O líder religioso Anderson Gentil explica o que é e o que significa, dentro dos preceitos do culto que representa, o sacrifício animal – normalmente de frangos. “Não é esse bicho-de-sete-cabeças, e de forma alguma é feito de maneira cruel, pelo contrário. É necessário cuidar bem desse animal antes: alimentar, lavar, rezar, e aí sim sacrificar. Depois disso, separa-se o axé – que são as partes reservadas para o orixá – e cozinhamos essas partes para colocar aos pés dos santos.”

O sacerdote conta que o restante do frango é consumido pelos filhos e irmãos de santo que comungam ali, ou é doado para alguém que esteja precisando. “Esse animal tem que ser honrado. Nada é desperdiçado. Ao alimentar alguém, a ancestralidade é honrada”, diz.
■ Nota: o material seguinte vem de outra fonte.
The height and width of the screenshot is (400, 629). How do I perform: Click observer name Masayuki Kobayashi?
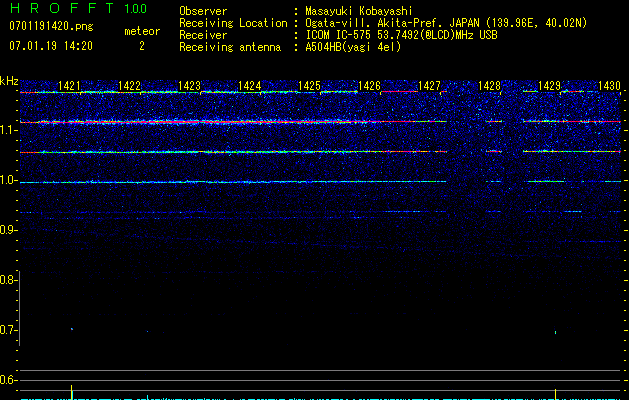(359, 12)
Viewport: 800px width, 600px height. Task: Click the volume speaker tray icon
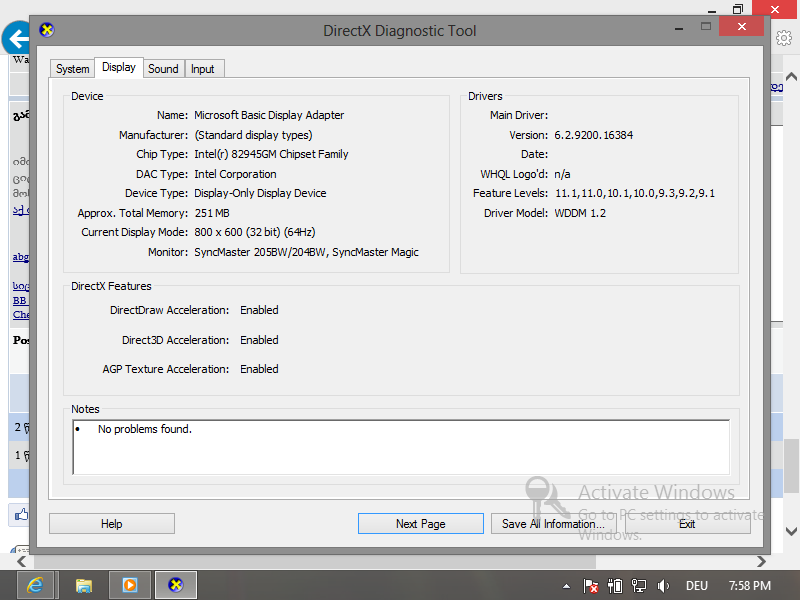coord(662,586)
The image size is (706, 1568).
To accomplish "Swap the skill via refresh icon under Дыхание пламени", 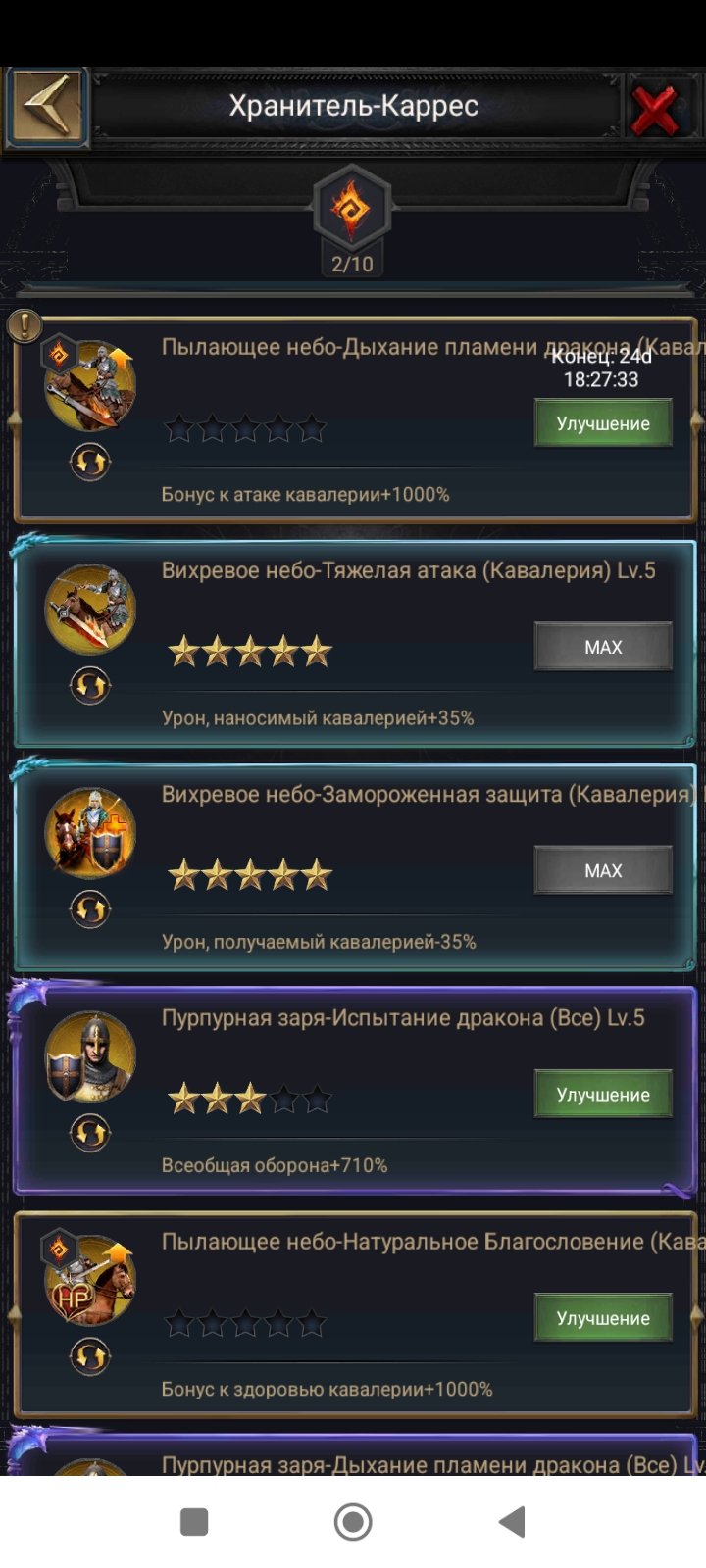I will coord(90,462).
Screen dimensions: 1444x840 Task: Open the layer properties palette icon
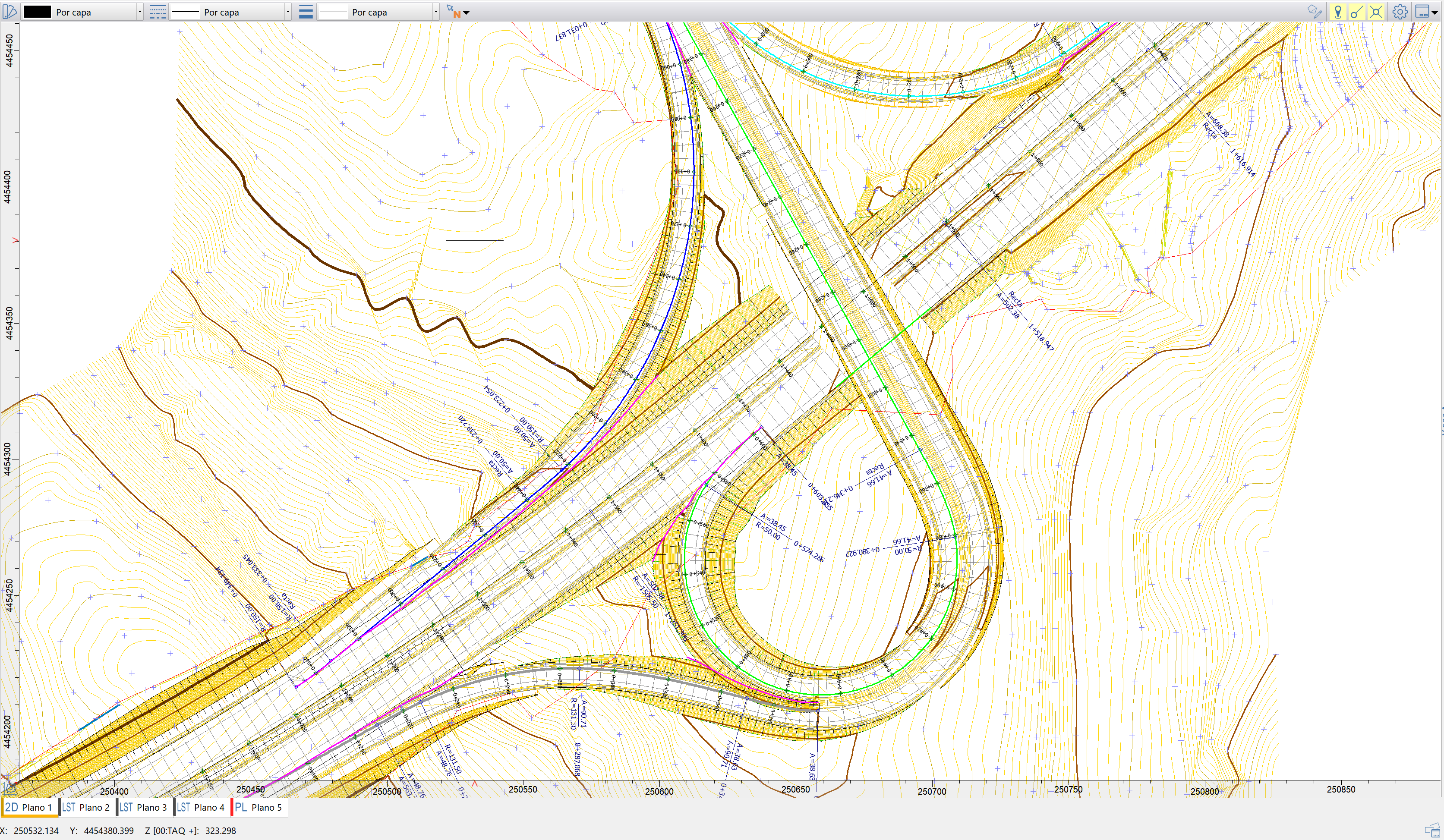tap(10, 12)
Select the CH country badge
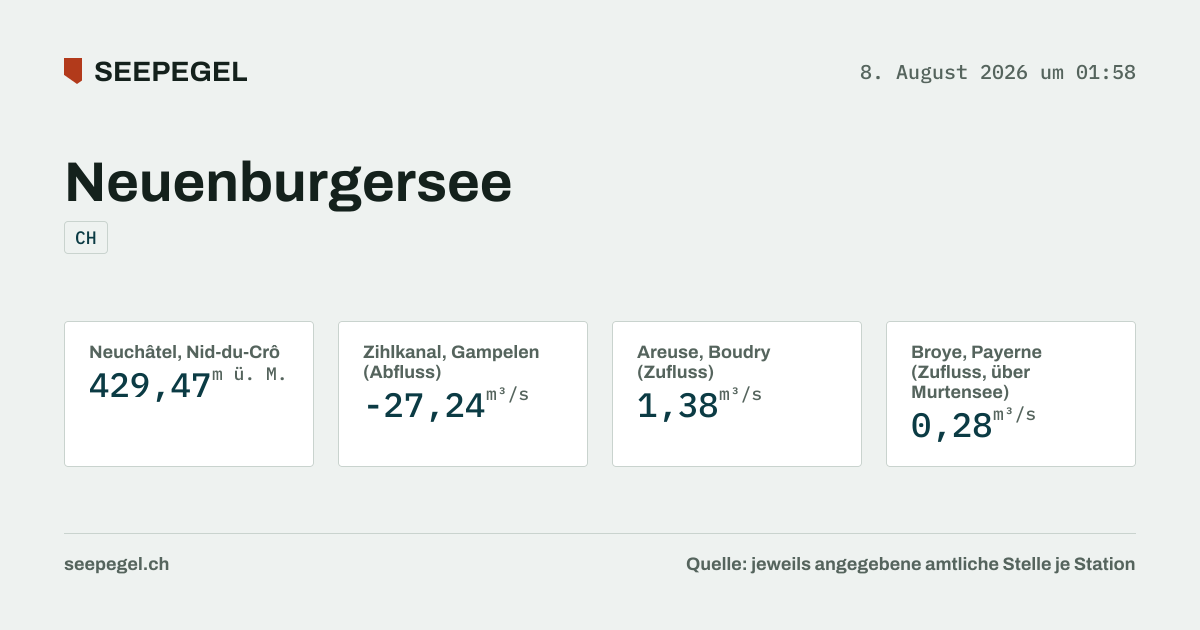 point(86,238)
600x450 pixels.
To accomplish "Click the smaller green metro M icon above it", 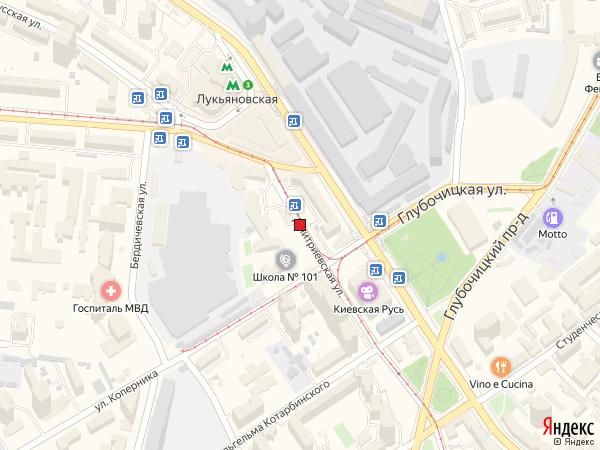I will [x=227, y=67].
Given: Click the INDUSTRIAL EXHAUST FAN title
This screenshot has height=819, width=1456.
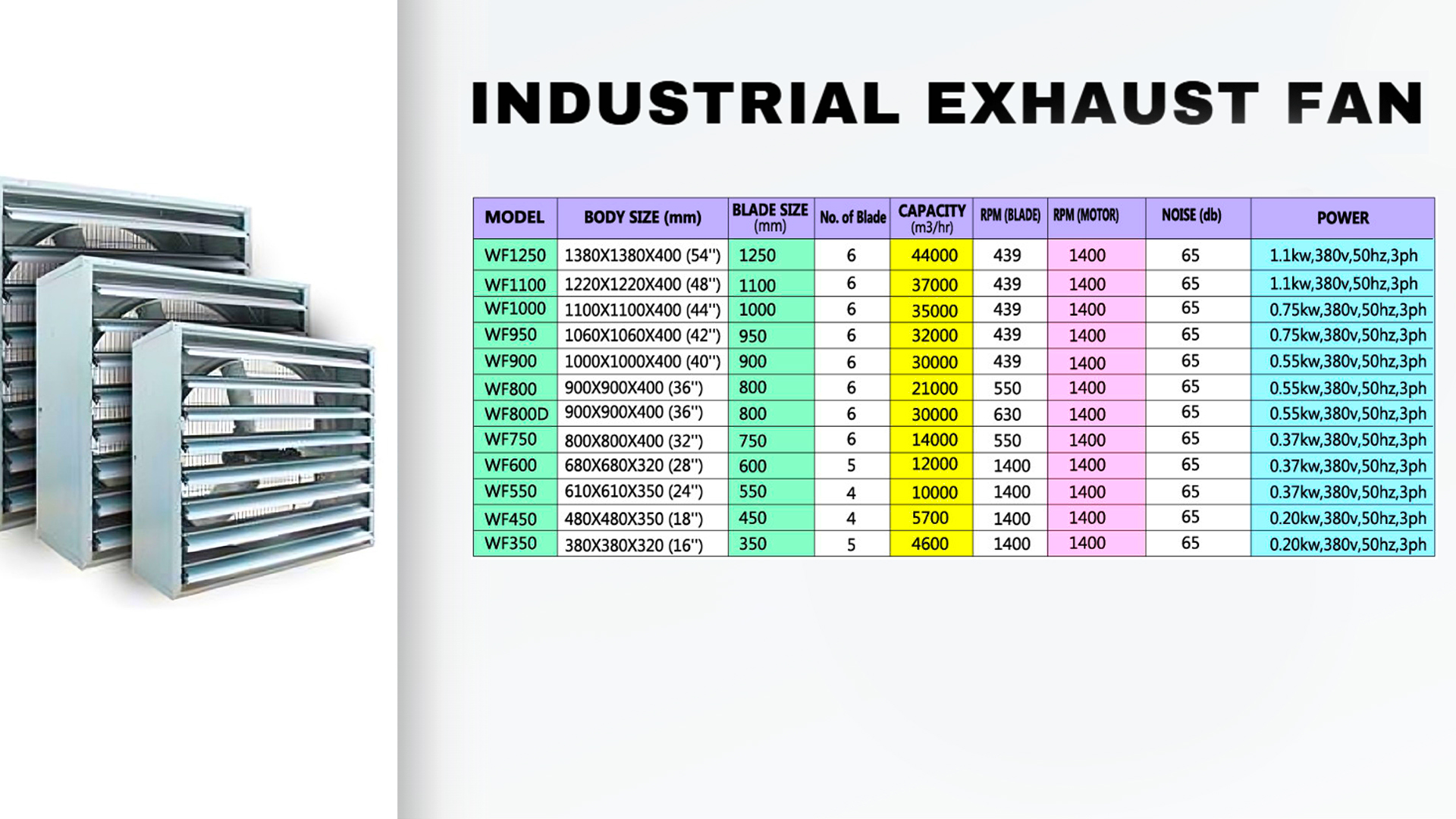Looking at the screenshot, I should (946, 103).
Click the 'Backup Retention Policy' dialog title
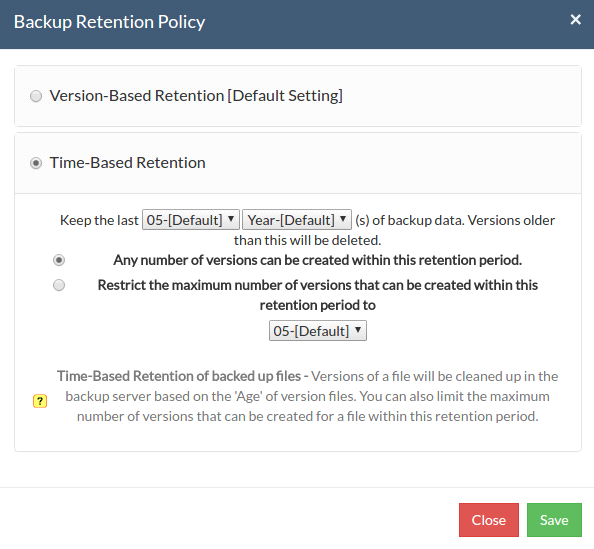594x549 pixels. pyautogui.click(x=109, y=22)
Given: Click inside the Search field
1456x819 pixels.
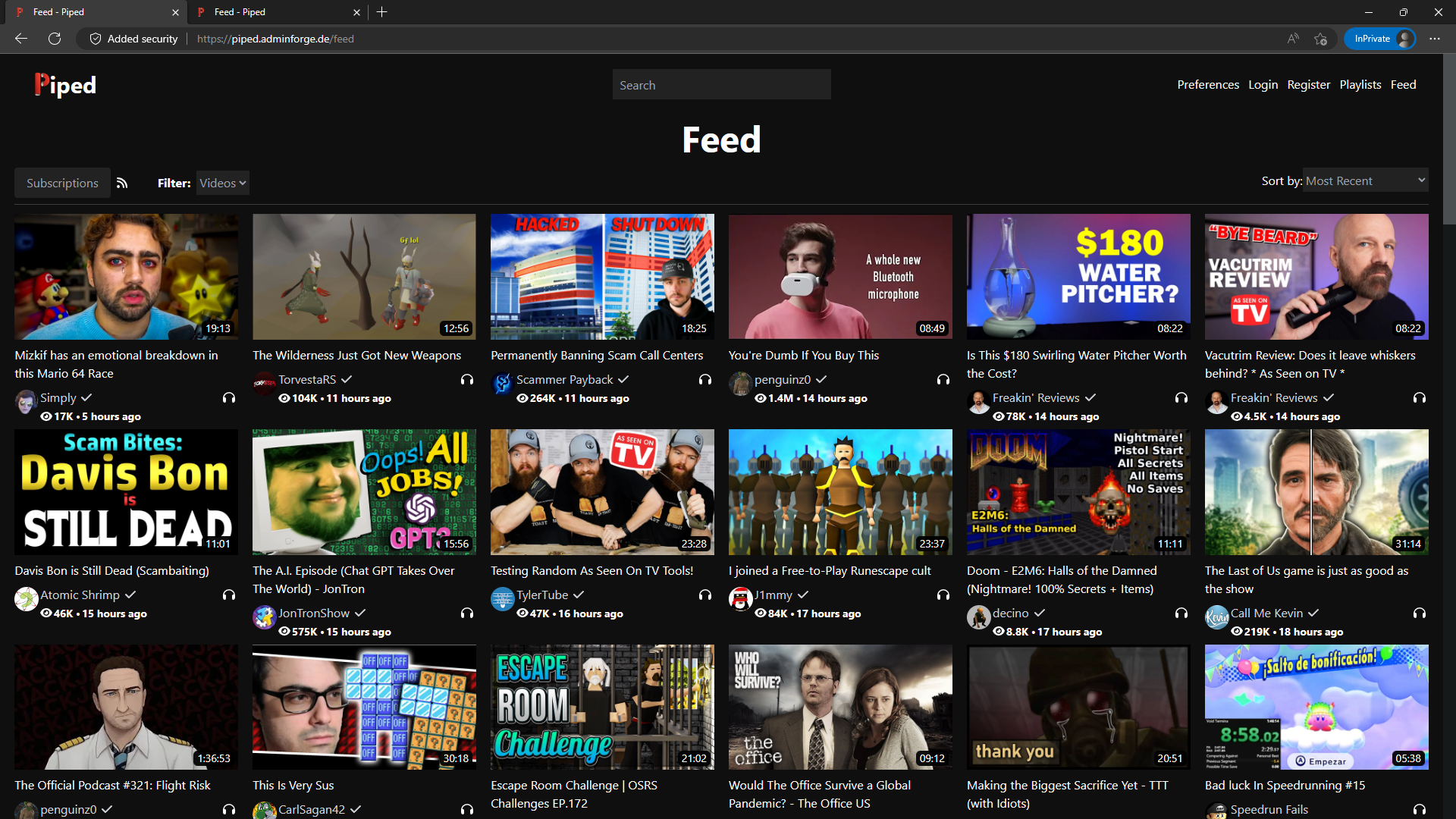Looking at the screenshot, I should tap(721, 84).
Jaqueline Conceição considera que o ensino da cultura africana nas escolas poderia estabelecer uma melhor relação da sociedade com as questões que envolvem as religiões dessa matriz. Para a pesquisadora, o ideal não é falar sobre religião na sala de aula, “e sim explicar a história e a cultura africanas, o que consequentemente irá mostrar que o candomblé – bem como o protestantismo – teve impacto histórico na construção da identidade e que esse é um espaço de luta e resistência de uma memória negra, de uma prática negra e de um corpo negro, produzido e pensado dentro de um terreiro, e que sai para o mundo através da própria comida”.